Generate new houshold ID for survey data with rotating panel design taking into account split households

Generating a new houshold ID for survey data using a houshold ID and a personal ID. For surveys with rotating panel design containing housholds, houshold members can move from an existing household to a new one, that was not originally in the sample. This leads to the creation of so called split households. Using a peronal ID (that stays fixed over the whole survey), an indicator for different time steps and a houshold ID, a new houshold ID is assigned to the original and the split household.

Usage

generate.HHID(dat, period = "RB010", pid = "RB030", hid = "DB030")

Arguments

dat: data table of data frame containing the survey data
period: column name of dat containing an indicator for the rotations, e.g years, quarters, months, ect...
pid: column name of dat containing the personal identifier. This needs to be fixed for an indiviual throught the whole survey
hid: column name of dat containing the household id. This needs to for a household throught the whole survey

Value

the survey data dat as data.table object containing a new and an old household ID. The new household ID which considers the split households is now named hid and the original household ID has a trailing "_orig".

Examples

if (FALSE) { # \dontrun{
library(surveysd)
library(laeken)
library(data.table)

eusilc <- surveysd:::demo.eusilc(n=4)

# create spit households
eusilc[,rb030split:=rb030]
year <- eusilc[,unique(year)]
year <- year[-1]
leaf_out <- c()
for(y in year) {
  split.person <- eusilc[year==(y-1)&!duplicated(db030)&!db030%in%leaf_out,
                         sample(rb030,20)]
  overwrite.person <- eusilc[year==(y)&!duplicated(db030)&!db030%in%leaf_out,
                             .(rb030=sample(rb030,20))]
  overwrite.person[,c("rb030split","year_curr"):=.(split.person,y)]

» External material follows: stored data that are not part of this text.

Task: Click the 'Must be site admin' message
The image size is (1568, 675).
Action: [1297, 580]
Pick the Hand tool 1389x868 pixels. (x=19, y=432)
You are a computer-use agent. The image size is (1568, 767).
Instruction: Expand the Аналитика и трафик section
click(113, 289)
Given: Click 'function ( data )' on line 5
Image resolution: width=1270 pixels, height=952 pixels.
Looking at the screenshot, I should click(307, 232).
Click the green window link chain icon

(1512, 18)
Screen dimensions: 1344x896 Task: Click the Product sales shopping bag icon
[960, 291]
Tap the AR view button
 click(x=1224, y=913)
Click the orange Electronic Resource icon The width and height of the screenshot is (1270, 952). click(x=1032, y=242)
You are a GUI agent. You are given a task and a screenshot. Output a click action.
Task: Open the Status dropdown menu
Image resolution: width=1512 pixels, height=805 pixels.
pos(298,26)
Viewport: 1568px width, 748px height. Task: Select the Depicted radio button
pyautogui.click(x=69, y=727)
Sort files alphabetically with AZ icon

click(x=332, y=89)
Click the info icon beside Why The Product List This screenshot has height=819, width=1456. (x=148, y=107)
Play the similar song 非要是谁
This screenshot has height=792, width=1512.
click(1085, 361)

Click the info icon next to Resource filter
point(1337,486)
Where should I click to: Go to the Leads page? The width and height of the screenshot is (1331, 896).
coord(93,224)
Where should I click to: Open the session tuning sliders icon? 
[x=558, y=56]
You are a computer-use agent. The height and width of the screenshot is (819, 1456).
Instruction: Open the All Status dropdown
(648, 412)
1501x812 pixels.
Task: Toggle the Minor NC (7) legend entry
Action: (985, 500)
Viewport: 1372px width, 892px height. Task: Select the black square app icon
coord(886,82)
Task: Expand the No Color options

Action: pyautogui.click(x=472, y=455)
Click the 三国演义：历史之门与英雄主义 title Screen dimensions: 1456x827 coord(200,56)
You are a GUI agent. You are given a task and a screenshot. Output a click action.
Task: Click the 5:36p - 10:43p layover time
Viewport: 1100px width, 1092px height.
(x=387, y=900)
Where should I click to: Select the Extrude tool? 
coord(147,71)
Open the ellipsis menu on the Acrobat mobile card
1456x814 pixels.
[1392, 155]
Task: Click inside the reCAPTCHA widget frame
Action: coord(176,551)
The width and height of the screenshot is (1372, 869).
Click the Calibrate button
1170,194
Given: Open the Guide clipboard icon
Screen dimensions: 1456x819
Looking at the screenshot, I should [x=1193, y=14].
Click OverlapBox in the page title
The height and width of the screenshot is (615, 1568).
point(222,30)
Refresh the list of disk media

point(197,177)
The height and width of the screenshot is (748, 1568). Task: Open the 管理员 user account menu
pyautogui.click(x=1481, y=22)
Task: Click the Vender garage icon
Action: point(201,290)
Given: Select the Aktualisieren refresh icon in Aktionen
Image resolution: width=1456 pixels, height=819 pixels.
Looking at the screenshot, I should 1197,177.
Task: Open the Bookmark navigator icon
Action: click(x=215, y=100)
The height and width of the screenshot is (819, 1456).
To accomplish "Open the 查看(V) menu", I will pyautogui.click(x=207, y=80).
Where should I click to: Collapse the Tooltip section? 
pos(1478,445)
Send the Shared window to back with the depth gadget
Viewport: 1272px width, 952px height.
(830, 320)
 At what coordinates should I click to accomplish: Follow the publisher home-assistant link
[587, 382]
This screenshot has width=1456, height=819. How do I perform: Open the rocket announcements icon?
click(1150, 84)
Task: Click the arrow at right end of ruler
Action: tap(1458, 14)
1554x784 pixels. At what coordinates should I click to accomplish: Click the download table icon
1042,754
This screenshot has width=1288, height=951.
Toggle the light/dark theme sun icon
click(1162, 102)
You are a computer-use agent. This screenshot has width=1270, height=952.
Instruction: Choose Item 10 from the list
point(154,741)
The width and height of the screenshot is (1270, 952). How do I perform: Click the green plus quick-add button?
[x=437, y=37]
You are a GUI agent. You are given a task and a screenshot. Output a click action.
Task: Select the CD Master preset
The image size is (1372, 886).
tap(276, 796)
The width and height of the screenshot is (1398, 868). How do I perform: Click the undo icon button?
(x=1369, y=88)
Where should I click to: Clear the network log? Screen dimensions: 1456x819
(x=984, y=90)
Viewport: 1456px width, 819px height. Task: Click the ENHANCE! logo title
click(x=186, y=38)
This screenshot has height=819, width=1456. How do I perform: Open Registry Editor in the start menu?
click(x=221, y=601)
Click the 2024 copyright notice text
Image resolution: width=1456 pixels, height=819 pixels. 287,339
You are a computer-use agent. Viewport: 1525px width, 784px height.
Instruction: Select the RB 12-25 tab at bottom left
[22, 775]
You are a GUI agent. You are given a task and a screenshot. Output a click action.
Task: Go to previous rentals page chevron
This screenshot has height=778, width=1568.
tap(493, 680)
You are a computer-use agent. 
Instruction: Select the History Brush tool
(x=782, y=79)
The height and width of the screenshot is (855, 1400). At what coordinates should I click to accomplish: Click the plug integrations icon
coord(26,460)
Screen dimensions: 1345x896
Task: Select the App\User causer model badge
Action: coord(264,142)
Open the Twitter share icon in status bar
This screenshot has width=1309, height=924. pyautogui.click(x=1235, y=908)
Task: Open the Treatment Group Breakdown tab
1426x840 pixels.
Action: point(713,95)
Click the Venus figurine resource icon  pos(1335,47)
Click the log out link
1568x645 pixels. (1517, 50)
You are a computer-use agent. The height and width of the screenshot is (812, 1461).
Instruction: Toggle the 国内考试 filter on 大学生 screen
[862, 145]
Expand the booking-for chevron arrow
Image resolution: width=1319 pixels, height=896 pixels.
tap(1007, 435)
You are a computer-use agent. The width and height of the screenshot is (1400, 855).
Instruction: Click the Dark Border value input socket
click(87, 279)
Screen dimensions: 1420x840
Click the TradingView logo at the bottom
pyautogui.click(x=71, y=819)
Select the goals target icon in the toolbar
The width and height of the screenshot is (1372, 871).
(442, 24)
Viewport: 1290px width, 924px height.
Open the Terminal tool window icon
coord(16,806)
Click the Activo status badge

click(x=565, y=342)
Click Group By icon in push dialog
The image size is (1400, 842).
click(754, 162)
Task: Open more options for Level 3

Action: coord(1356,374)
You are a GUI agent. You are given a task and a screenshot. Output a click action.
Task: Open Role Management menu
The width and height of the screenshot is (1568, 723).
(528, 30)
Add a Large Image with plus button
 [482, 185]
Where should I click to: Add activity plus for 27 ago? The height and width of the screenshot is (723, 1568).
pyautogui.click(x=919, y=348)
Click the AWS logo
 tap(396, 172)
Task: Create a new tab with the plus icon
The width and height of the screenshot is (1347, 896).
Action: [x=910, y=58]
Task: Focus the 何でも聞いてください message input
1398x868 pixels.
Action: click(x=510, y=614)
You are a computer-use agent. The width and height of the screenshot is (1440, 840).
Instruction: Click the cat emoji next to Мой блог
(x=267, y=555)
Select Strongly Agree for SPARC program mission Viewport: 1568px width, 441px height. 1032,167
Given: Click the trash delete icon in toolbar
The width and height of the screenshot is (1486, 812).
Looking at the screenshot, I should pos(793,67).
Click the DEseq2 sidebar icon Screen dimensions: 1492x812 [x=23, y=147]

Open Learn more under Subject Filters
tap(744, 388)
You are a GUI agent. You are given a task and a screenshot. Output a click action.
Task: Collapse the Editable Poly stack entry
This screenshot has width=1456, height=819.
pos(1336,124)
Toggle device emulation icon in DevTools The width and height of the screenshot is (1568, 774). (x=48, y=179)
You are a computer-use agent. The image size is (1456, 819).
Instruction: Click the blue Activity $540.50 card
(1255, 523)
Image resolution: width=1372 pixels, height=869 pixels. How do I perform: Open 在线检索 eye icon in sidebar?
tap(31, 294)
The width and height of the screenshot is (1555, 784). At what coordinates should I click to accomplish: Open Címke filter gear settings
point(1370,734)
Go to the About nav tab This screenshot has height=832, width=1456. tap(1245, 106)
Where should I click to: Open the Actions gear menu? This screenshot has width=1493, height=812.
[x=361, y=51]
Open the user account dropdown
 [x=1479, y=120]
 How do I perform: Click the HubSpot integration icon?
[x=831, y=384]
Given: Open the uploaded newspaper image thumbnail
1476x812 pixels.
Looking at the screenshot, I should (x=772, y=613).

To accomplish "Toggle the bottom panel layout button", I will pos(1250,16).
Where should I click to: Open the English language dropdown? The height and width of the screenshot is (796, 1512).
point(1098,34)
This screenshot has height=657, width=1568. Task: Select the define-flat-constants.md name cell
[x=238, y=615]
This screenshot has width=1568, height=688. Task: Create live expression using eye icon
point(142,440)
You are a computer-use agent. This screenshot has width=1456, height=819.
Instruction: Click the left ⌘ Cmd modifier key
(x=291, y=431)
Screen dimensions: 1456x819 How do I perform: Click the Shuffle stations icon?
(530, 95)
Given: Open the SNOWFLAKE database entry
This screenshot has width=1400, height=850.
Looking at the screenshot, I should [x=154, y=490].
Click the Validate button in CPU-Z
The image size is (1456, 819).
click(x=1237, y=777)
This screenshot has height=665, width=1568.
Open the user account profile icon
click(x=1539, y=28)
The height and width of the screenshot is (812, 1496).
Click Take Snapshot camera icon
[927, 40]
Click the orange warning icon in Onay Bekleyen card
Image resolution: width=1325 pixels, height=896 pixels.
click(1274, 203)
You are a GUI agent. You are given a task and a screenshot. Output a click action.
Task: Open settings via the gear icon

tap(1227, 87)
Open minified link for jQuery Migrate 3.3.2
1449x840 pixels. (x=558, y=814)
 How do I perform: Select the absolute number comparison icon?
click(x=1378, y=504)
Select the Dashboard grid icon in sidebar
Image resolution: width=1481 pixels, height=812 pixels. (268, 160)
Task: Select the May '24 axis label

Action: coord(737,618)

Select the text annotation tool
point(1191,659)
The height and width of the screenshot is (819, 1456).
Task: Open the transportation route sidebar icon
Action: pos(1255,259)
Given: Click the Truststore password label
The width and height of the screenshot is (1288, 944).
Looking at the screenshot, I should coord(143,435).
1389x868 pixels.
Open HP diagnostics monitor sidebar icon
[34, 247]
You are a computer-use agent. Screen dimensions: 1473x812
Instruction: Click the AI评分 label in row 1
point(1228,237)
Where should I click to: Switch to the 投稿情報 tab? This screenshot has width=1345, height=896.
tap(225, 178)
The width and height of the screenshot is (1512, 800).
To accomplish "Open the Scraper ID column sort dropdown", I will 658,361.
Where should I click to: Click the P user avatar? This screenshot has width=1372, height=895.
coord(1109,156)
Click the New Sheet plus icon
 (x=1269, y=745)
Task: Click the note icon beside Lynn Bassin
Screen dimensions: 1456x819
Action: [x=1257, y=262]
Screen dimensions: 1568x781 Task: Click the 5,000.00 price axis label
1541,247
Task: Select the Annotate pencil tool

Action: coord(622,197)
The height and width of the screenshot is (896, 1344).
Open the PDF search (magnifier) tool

  eusilc[overwrite.person,
         rb030split:=i.rb030split,on=.(rb030,year>=year_curr)]
  leaf_out <- c(
    leaf_out,
    eusilc[rb030%in%c(overwrite.person$rb030,overwrite.person$rb030split),
    unique(db030)])
}

# pid which are in split households
eusilc[,.(uniqueN(db030)),by=list(rb030split)][V1>1]

eusilc.new <- generate.HHID(eusilc, period = "year", pid = "rb030split",
                            hid = "db030")

# no longer any split households in the data
eusilc.new[,.(uniqueN(db030)),by=list(rb030split)][V1>1]
} # }